Only five companies would join Symbolics.com in 1985 in registering their dotcom names with DARPA, the Pentagon technology research agency which was behind the precursor to the Internet.

Ten years later there were 120,000 dotcoms and "today we have close to 85 million dotcom names registered," said Mark McLaughlin president and chief executive of VeriSign, the company which runs the dotcom infrastructure.

"In some ways (dotcom's) become somewhat of a proxy for the Internet," McLaughlin told a gathering of Internet policymakers and leaders here to celebrate the 25th birthday of dotcom.

"Dotcom's becomes part of our lexicon, our way of life, how we communicate, how we interact with each other, how we do business online," McLaughlin said. "It's a platform for business, entertainment, sports, finance, culture and how we connect with people."

Robert Atkinson, president of the Washington-based Information Technology & Innovation Foundation, said none of this was envisioned when Symbolics.com and the others were registered as the first dotcoms.

"DARPA let these companies come on what was essentially a government research network," Atkinson said. "When they made that decision they didn't really know what they were doing.

"What they actually ended up doing was probably creating one of the greatest technological revolutions of all time," he said.

Reed Hundt, a former chairman of the US Federal Communications Commission, said the dotcom domain has become a "common medium for humanity."

"In earlier generations the printing press provided the common medium, print on paper," he said. "To a very large degree the telephone network was a common medium.

"We haven't yet wrapped the whole world in the common language of dotcom-ism," he said. "It's an important thing to do."

Participants in the 25 Years of .Com Policy Impact Forum also highlighted the economic contributions of dotcoms.

"Commerce and communications led (the Internet) to explode and dotcom has been the home for most of that," said Rod Beckstrom, chief executive of ICANN, the private corporation which administers the Domain Name System that forms the technical backbone of the Web.

"The value that all those domains add to business and commerce is absolutely massive," Beckstrom said.

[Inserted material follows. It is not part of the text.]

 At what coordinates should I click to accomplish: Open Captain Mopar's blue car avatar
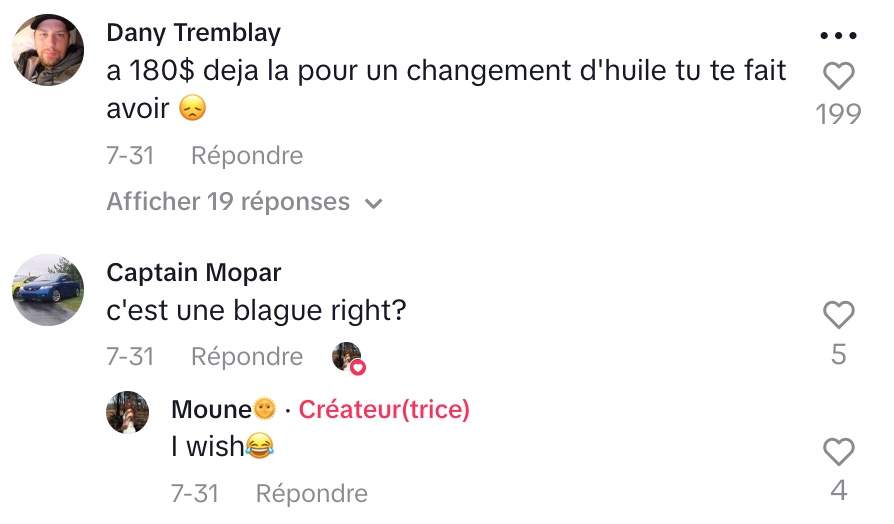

According to a new ITIF study, the dotcom domain has become the platform for 400 billion dollars in annual economic activity, a number that is expected to rise to 950 billion dollars by 2020.

Of the world's nearly 85 million dotcoms, 11.9 million are e-commerce and online business websites, 4.3 million are entertainment-related sites and 1.8 million are sports-related sites, according to VeriSign.

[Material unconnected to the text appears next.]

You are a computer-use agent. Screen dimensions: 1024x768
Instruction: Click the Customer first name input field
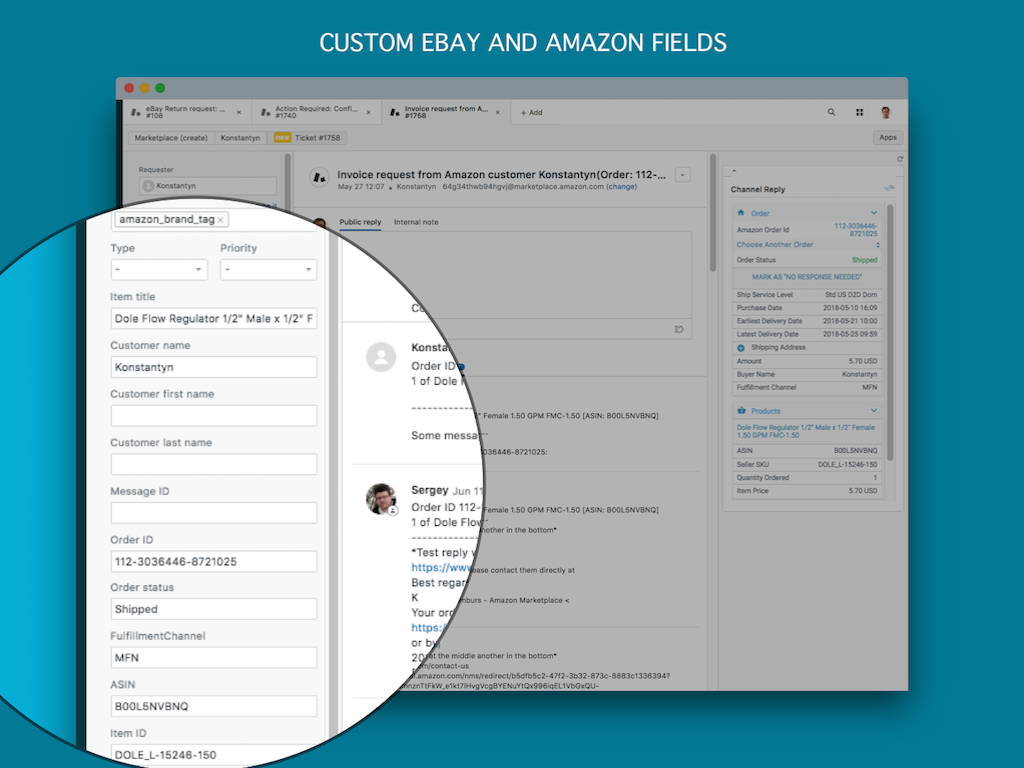213,415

"The value of these dotcom names is incredible," Beckstrom said. "The economic value to businesses that often pay just 10 bucks a year for their domain name may be millions of dollars.

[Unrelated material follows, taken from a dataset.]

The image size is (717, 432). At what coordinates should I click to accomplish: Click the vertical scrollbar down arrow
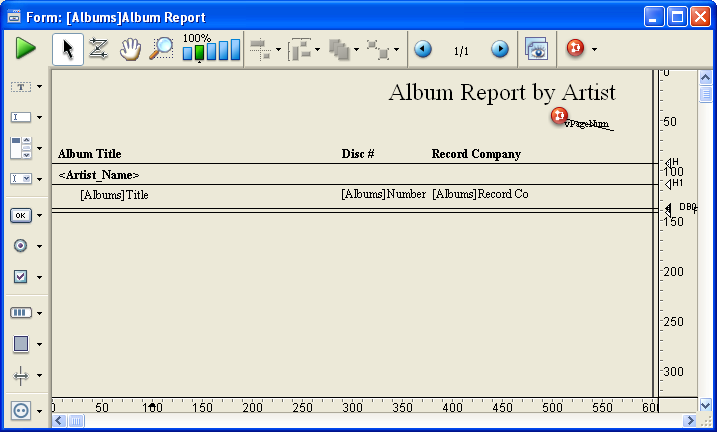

"Google probably paid 10 bucks for Google.com when they first got it," he said. "What would they pay to replace it today?"

According to a survey conducted for VeriSign, 81 per cent of Americans visit five or more dotcom websites a day while two-thirds visit between five and 25 dotcom websites a day.

One in five reported finding a job on a dotcom site while six per cent said they met their spouse or significant through a dotcom website.

Dotcom may be the best known but it is just one of 270 other so-called Top Level Domain Names including .net, .org, .edu, .mil, .gov and the domains for individual countries such as .cn for China, .de for Germany or .ru for Russia.